Collected data:
********

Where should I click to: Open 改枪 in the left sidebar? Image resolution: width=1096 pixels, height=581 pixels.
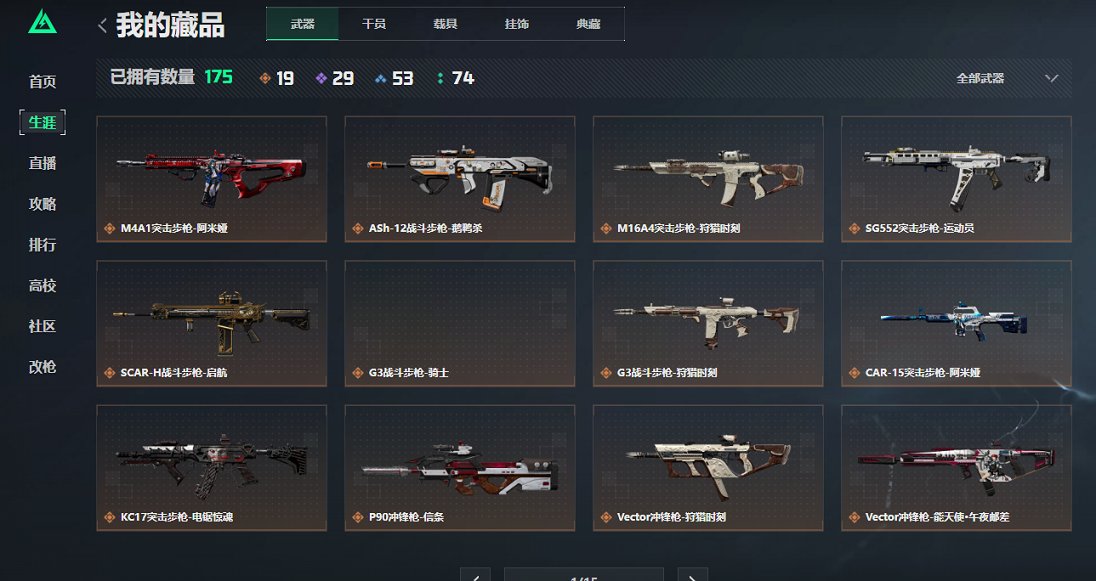pos(43,367)
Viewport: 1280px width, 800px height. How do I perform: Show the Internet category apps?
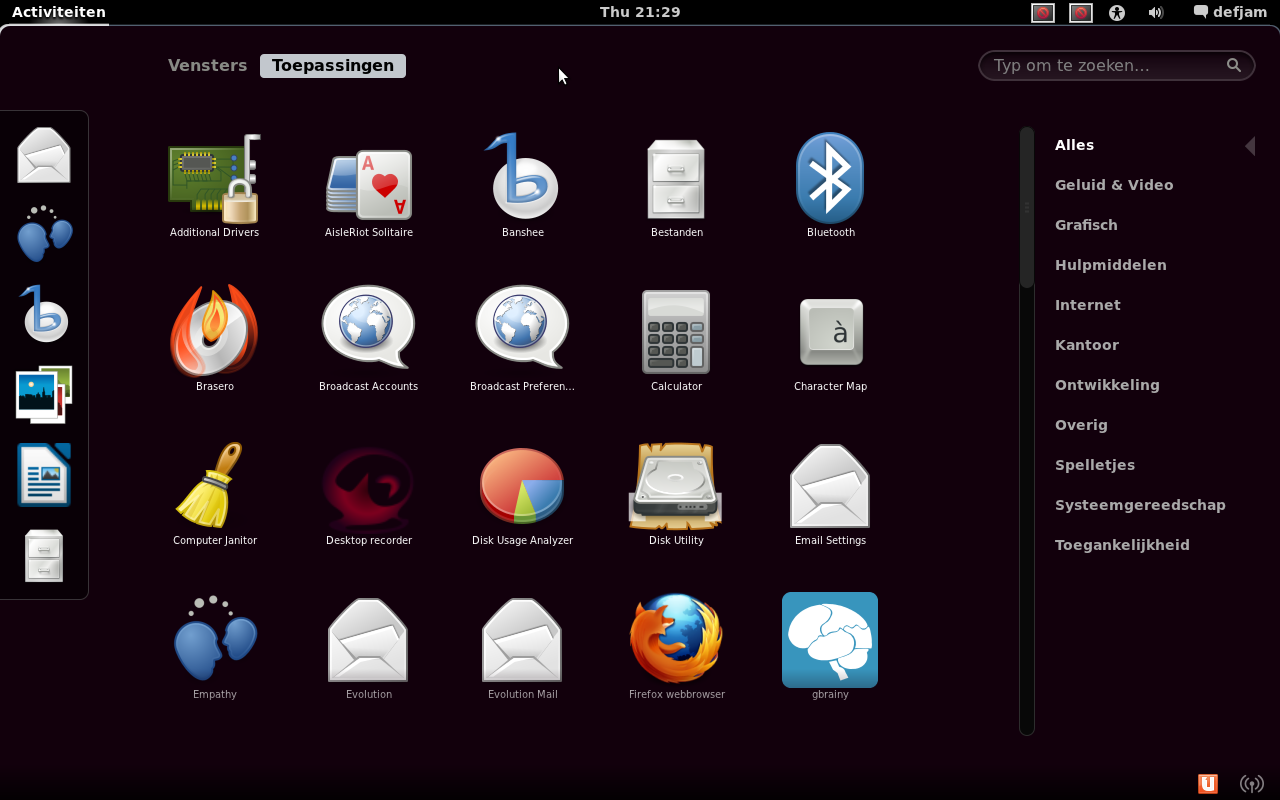click(x=1087, y=305)
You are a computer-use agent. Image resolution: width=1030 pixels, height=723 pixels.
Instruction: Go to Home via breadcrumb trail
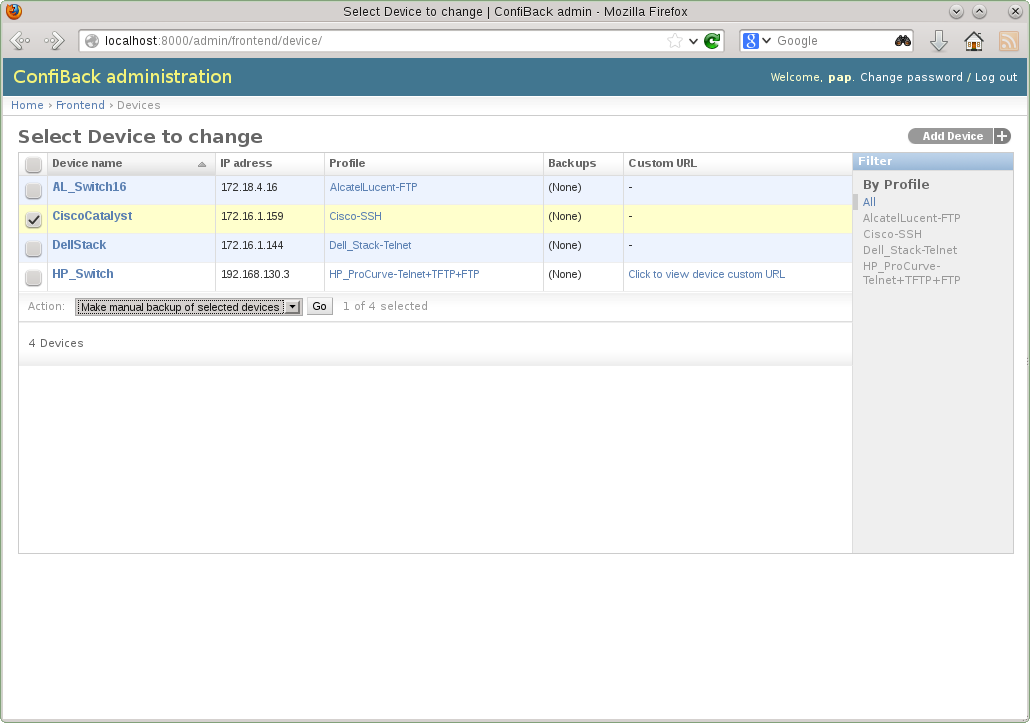tap(27, 105)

********

## WORK TO BE COMPLETED
Write the records out exactly once more, leaving off the pictures.

## RESPONSE
Where should I click to: Open 改枪 in the left sidebar? Image resolution: width=1096 pixels, height=581 pixels.
pos(43,367)
Viewport: 1280px width, 800px height. How do I perform: Show the Internet category apps?
click(x=1087, y=305)
You are a computer-use agent. Image resolution: width=1030 pixels, height=723 pixels.
Instruction: Go to Home via breadcrumb trail
tap(27, 105)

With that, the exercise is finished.